** Opening Information block **

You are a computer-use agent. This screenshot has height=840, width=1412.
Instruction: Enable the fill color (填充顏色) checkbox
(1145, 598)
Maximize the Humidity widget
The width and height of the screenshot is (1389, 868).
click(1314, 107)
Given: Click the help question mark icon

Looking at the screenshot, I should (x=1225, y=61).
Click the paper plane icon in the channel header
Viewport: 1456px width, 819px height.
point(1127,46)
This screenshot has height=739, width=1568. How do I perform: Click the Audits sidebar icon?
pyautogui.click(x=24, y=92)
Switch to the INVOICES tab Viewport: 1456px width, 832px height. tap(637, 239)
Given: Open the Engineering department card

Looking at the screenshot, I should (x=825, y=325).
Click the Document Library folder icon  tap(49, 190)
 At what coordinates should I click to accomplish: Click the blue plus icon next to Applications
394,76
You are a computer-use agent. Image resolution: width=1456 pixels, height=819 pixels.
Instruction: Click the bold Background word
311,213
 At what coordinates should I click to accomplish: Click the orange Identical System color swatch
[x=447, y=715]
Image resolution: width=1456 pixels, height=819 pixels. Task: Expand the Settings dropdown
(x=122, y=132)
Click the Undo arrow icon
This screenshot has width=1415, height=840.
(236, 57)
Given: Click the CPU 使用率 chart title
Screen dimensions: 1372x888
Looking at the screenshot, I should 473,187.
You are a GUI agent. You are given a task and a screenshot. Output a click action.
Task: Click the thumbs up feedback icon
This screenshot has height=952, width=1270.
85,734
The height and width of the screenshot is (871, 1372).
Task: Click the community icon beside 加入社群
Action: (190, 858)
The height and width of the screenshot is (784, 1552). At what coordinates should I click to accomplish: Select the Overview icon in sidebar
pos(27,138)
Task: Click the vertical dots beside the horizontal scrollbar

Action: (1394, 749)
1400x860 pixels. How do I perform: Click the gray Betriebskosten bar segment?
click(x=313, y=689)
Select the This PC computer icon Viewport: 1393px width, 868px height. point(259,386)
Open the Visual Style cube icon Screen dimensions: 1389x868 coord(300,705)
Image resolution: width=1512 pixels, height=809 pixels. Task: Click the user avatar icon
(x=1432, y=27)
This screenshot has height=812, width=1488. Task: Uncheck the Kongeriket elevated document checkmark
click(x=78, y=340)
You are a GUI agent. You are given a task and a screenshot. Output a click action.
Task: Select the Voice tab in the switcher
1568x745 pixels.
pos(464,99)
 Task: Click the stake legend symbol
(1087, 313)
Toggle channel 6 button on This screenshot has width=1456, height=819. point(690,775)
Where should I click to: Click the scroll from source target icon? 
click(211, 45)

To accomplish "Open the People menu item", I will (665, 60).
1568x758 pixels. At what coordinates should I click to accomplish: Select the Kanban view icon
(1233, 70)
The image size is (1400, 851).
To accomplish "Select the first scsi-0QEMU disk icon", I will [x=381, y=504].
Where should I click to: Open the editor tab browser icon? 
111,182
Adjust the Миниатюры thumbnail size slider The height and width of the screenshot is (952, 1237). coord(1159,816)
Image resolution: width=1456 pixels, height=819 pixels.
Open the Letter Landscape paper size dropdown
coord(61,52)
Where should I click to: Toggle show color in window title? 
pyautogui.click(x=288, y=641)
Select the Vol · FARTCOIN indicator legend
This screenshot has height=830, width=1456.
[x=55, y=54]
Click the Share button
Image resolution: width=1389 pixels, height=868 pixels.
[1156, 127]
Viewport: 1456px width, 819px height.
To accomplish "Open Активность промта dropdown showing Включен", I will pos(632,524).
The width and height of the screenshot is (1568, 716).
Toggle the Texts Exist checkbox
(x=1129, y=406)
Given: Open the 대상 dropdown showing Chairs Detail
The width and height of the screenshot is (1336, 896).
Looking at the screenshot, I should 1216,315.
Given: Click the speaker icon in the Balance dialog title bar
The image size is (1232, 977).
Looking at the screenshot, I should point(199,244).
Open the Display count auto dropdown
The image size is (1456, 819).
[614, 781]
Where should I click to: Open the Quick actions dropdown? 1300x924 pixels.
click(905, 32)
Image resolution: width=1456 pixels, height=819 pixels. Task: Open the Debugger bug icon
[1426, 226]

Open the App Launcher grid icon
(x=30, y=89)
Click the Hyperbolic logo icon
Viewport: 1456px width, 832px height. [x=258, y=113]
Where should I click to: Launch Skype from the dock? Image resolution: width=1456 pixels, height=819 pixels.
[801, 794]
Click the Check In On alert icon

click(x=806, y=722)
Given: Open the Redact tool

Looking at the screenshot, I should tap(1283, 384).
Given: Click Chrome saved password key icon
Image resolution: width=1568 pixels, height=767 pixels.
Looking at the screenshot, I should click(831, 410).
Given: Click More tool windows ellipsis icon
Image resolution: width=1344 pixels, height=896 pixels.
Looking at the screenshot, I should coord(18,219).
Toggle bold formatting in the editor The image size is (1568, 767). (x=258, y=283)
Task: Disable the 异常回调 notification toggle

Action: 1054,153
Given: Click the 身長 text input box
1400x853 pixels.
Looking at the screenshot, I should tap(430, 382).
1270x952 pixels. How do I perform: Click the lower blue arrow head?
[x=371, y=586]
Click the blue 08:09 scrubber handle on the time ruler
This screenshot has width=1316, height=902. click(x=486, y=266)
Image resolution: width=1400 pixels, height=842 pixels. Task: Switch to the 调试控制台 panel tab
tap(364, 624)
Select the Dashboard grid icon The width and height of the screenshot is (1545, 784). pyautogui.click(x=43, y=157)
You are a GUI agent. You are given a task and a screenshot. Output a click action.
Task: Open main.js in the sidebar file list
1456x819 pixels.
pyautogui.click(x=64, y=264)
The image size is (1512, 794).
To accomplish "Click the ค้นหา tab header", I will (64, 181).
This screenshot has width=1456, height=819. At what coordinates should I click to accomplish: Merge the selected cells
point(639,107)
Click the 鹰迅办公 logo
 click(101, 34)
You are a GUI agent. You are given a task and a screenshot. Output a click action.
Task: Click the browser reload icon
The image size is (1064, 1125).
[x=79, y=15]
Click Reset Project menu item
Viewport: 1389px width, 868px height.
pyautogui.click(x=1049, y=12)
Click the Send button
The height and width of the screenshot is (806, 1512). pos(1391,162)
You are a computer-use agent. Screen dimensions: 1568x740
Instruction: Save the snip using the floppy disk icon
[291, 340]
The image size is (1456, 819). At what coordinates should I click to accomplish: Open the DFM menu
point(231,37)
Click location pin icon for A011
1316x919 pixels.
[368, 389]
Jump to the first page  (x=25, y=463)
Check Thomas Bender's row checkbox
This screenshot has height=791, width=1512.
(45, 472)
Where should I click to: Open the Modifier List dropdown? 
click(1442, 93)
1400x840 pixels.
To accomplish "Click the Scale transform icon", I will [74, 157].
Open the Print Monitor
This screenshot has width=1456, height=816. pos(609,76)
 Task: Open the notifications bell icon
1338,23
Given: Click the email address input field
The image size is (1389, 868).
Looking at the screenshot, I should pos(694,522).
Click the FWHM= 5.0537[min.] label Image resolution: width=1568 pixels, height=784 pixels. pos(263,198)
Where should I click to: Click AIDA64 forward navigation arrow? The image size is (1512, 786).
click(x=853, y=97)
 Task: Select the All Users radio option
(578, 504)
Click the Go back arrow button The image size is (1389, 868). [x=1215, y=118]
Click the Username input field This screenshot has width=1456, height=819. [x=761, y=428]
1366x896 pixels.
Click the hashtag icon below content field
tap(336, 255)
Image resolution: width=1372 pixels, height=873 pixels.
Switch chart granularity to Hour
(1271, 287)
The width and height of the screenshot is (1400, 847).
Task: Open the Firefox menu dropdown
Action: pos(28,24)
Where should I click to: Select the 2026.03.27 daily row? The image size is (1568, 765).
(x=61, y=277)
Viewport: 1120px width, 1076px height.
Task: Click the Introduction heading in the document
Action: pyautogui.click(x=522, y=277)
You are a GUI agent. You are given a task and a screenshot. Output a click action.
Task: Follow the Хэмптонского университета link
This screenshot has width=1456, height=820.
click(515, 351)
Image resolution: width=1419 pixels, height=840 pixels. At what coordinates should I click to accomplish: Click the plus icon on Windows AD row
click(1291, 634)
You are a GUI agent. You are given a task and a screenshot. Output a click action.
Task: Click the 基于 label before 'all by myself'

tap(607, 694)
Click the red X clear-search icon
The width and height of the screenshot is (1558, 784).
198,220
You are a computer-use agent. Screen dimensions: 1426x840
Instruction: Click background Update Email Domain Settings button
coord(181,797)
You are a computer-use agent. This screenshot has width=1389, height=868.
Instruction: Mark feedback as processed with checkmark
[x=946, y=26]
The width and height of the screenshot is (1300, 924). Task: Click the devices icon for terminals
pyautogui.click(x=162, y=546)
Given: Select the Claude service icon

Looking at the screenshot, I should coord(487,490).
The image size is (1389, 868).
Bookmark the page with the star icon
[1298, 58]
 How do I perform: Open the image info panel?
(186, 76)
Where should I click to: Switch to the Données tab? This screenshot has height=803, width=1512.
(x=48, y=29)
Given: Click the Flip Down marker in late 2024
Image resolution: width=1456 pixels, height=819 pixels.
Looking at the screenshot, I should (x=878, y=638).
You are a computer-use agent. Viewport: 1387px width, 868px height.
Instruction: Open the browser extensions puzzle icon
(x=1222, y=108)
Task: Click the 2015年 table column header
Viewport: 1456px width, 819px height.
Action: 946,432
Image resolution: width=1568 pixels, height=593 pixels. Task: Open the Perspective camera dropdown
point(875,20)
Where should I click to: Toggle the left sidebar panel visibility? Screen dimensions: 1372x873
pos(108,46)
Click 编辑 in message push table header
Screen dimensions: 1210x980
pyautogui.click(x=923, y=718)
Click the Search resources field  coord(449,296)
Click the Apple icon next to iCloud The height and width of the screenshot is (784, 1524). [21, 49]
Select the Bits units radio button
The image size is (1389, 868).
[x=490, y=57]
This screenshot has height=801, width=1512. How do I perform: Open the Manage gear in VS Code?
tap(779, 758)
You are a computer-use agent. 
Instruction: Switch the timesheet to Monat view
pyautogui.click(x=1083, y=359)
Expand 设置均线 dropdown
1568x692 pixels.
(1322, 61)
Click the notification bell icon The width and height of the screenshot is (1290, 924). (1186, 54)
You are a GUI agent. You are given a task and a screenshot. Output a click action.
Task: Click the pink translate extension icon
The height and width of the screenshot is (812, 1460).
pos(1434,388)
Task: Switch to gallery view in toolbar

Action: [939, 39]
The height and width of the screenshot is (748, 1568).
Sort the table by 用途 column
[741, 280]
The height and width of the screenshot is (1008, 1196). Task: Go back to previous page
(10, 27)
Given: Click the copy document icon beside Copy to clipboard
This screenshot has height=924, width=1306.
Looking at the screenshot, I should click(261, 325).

** Closing Information block **

Work request
For this exercise, return every line from the data that holds the string "showing".

Task solution
To accomplish "Open Активность промта dropdown showing Включен", I will pos(632,524).
Given: Open the 대상 dropdown showing Chairs Detail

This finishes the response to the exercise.